Most fraud detection projects for biotech research labs land a working production slice within 4-6 weeks, then harden and expand over the following 8-12 weeks. Larger biotech programmes that touch multiple business units take 4-6 months end-to-end.
What data do you need to start a Fraud Detection project in biotech?
Minimum viable inputs are 12-18 months of historical transactional or operational data, basic entity reference tables, and access to the systems that will consume the output. We can work with messy data — cleaning is part of the engagement.
Can Beryl Analytics integrate fraud detection with our existing biotech research labs systems?

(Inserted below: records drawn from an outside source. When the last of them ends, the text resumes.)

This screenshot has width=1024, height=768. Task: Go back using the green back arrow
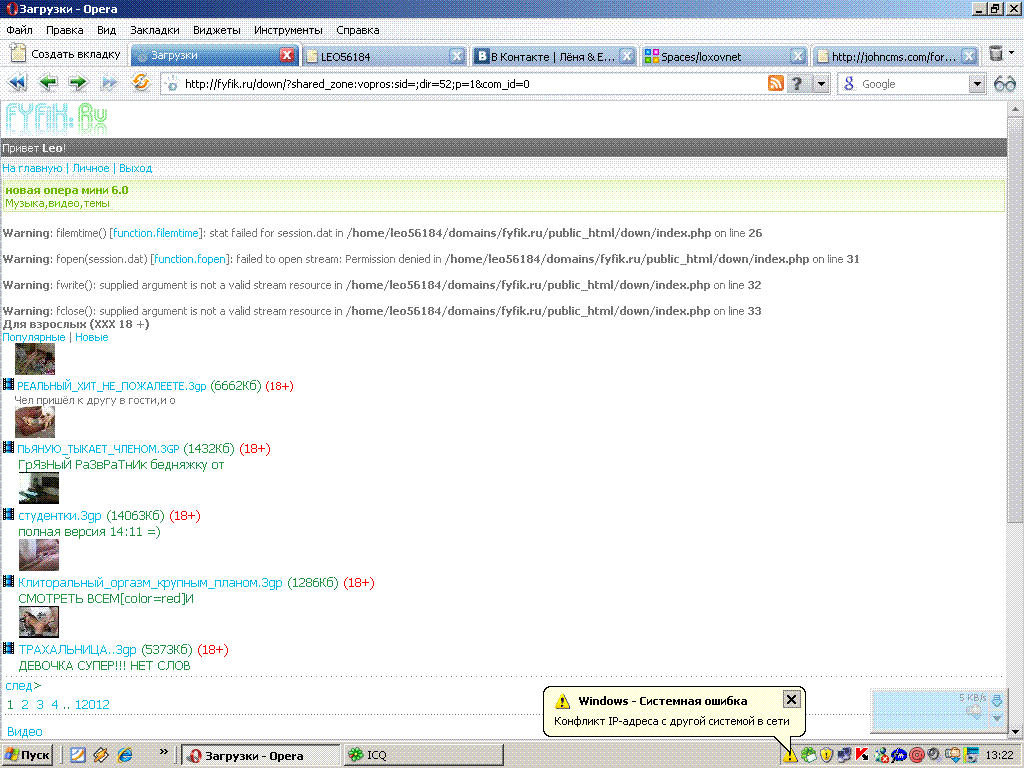48,84
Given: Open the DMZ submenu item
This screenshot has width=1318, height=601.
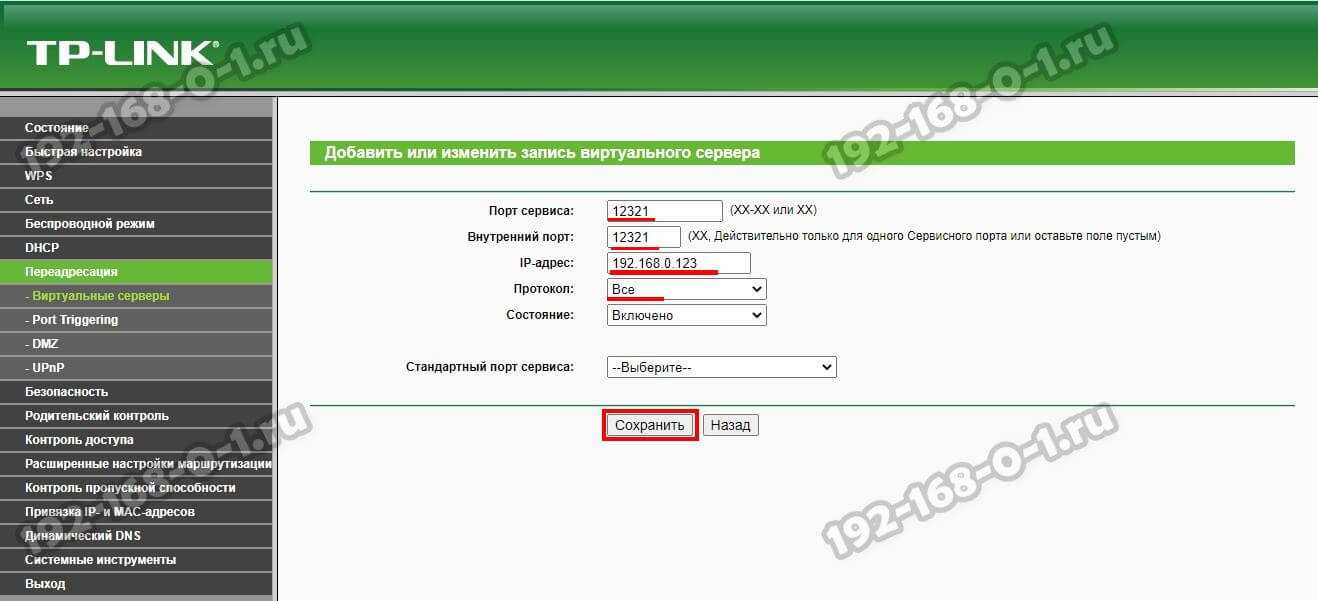Looking at the screenshot, I should pyautogui.click(x=45, y=344).
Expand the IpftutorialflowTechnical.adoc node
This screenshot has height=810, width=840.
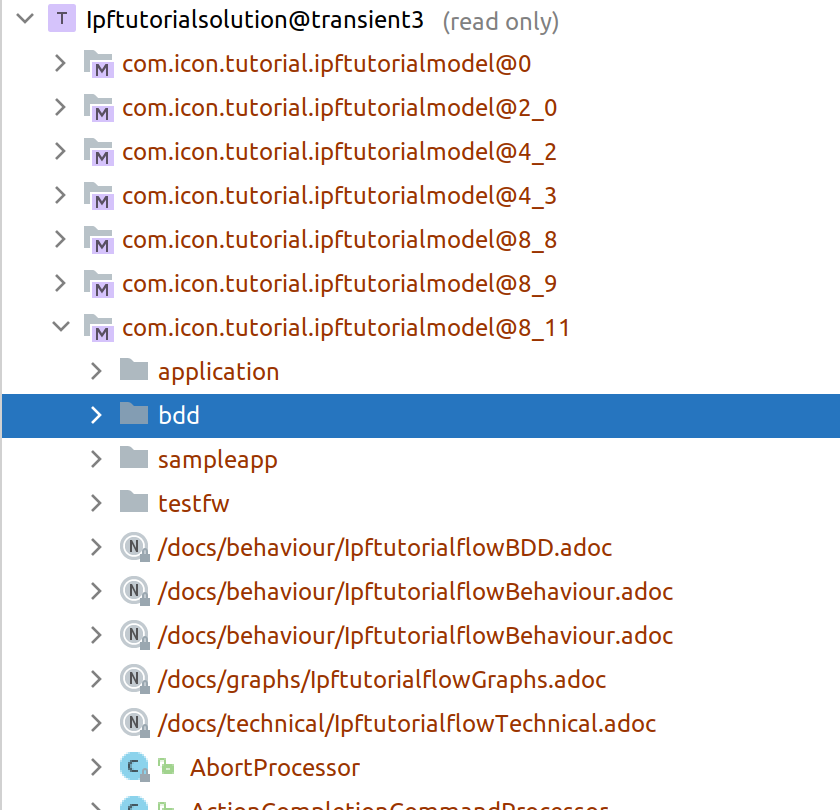(96, 723)
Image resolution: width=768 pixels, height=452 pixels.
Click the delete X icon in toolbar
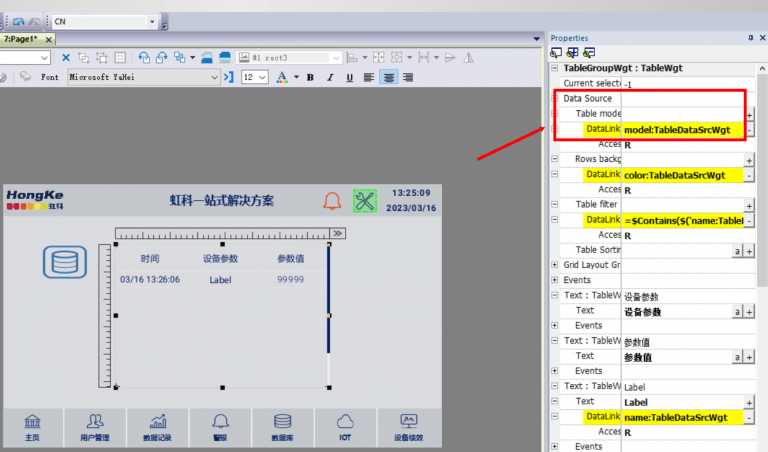pyautogui.click(x=66, y=58)
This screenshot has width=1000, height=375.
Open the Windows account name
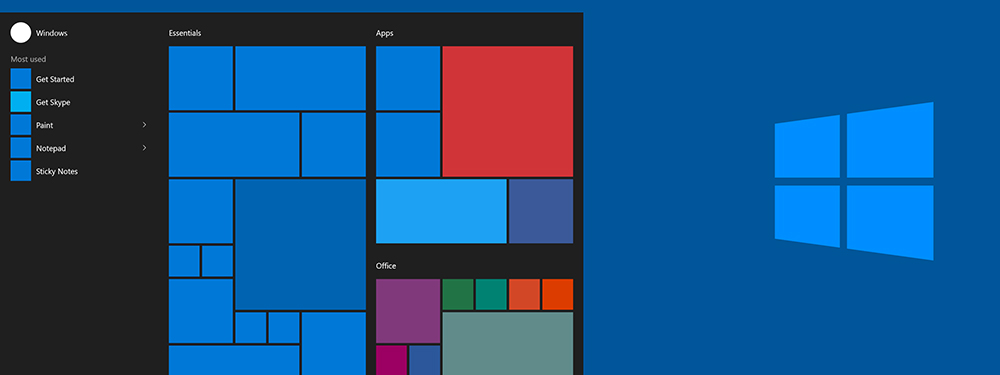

Yes. We're tool-agnostic and have integrated with Snowflake, BigQuery, Databricks, Salesforce, SAP, Oracle, custom in-house platforms, and dozens of biotech-specific systems. Insights surface inside the tools your operators already use.
How do you measure success on a Fraud Detection engagement?
Before we model anything, we agree the business decision the output will change and the dollar metric we're targeting — revenue lifted, cost avoided, or risk reduced. Fraud Detection engagements in biotech typically return 4-12x within the first year.
Do you work with biotech businesses outside major NZ and AU cities?
Yes. We deliver remotely across New Zealand and Australia and visit on-site for discovery, key workshops, and go-live. Distance is not a blocker — many of our highest-impact fraud detection engagements have been with regional biotech research labs.